After weeks of waiting, I followed up with a call that I’d been vigorously mentally positioning for. Strike the right balance between empathy and the need to move our business forward. 3 rings, no answer. I left a voicemail.
More emails. Another phone call. No answer. Pure Radio Silence.
Another week or two passed, I began to wonder what was up. This isn’t a scenario you’re prepared for in business school. There is no flowchart in the Lean Startup playbook for this. It’s time to get street smart. I asked one of my female friends to add the candidate on facebook and do some recon. While he’d been ignoring my emails for weeks, he accepted the invite within 15 minutes! Turned out he’d been out partying, going to concerts, writing upbeat music, and gloating about his new work laptop. No signs of recent patriarchal demise.
What a fucking slap in the face. I was furious. How could this candidate so callously invoke his fathers demise? How did we not see a red flag when we checked his reputation? If his end-game was to passive-aggressively decline our offer, he succeeded brilliantly . And wasted a metric fuck-ton of our time in the meantime. Are people in the business world really this deceitful? I’d expect something like this if I had come to NYC to work on wall-street, but in Tech? Wouldn’t it give him more piece-of-mind just to tell us he accepted a counter-offer from his current company? It sure would have saved us months of delayed recruitment efforts.

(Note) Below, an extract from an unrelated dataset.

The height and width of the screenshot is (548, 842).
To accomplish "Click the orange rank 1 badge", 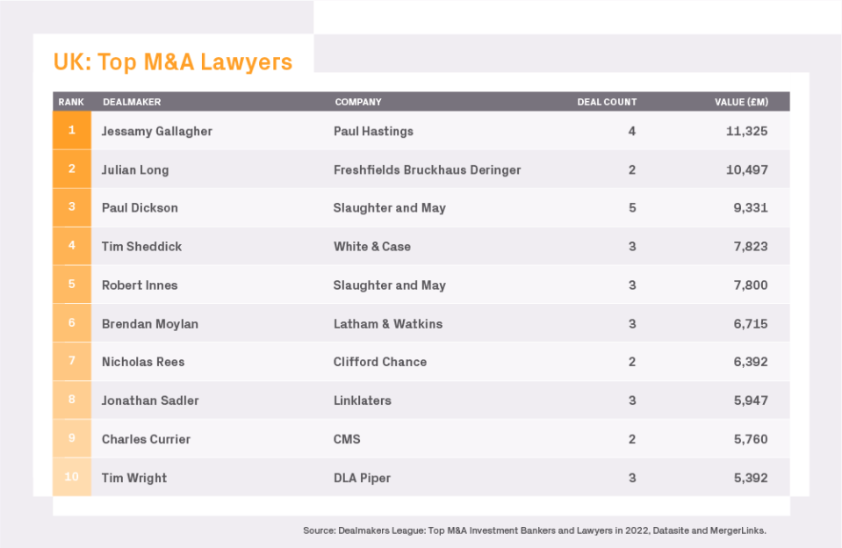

Oh, and thank goodness we did not hire this psychopath. Talk about a culture net-negative! We really dodged a bullet here.
I ended up firing off a note saying we were no longer able to keep our business in a holding pattern and were rescinding his offer. But the series of events that unfolded have stuck in my mind. Are people capable of such callous deceit? Does this guy care about his reputation *at all*?
The more experience I gain in startups, the more I’m struck by how callously people some people act in business. Particularly when they can externalize the results of their promises. Sure, I’ve never had another scenario like the one above, but the smaller ones make a real difference. A sales guy over-promising. An engineer missing their deadline without an update. A last minute injection of a term into a deal I’m about to sign.
It’s a depressing fact of life, but self-centeredness and deceit are part of human nature. Somehow the short-term thinking that has punctuated Wall-street over the last decade has bled into our actions as the market in the internet age has rewired our brain to crave immediate gratification.
Turns out that too often people who promise something and follow through are the exception, not the norm. Reality dictates that you can only control your own actions and the people who you spend my time with, but if you organize your life such that credibility is sacrosanct it seems that you can avoid some of the suffering. The relationships I have that are held in the highest regard are the ones in which this is a central value.
It’s probably not worthwhile to speculate what life would look like if we all treated credibility as sacrosanct, but here are some things I have learned about the art of purposeful credibility in my own life.
- One must learn to say no to commitments.
- One is defined as much by what they do not do as what they do do.
- One must avoid situations in which one would be tempted to jeopardize one’s credibility.
- It takes some time, effort, and practice in life to know where that line is.
This post may come off as incredibility smug to many I have known personally, perhaps wronged, in younger days. I do not claim any particular holy clairvoyance or God-like self control. I am a flawed person who is learning to practice new things and looking to optimize the remainder of my life for optimal happiness. Perhaps I’m still young enough to be idealistically naive, but the part of me that believes in karma hopes that by practicing the art of purposeful credibility, I’d be both happier, less stressed, and more successful than the alternative.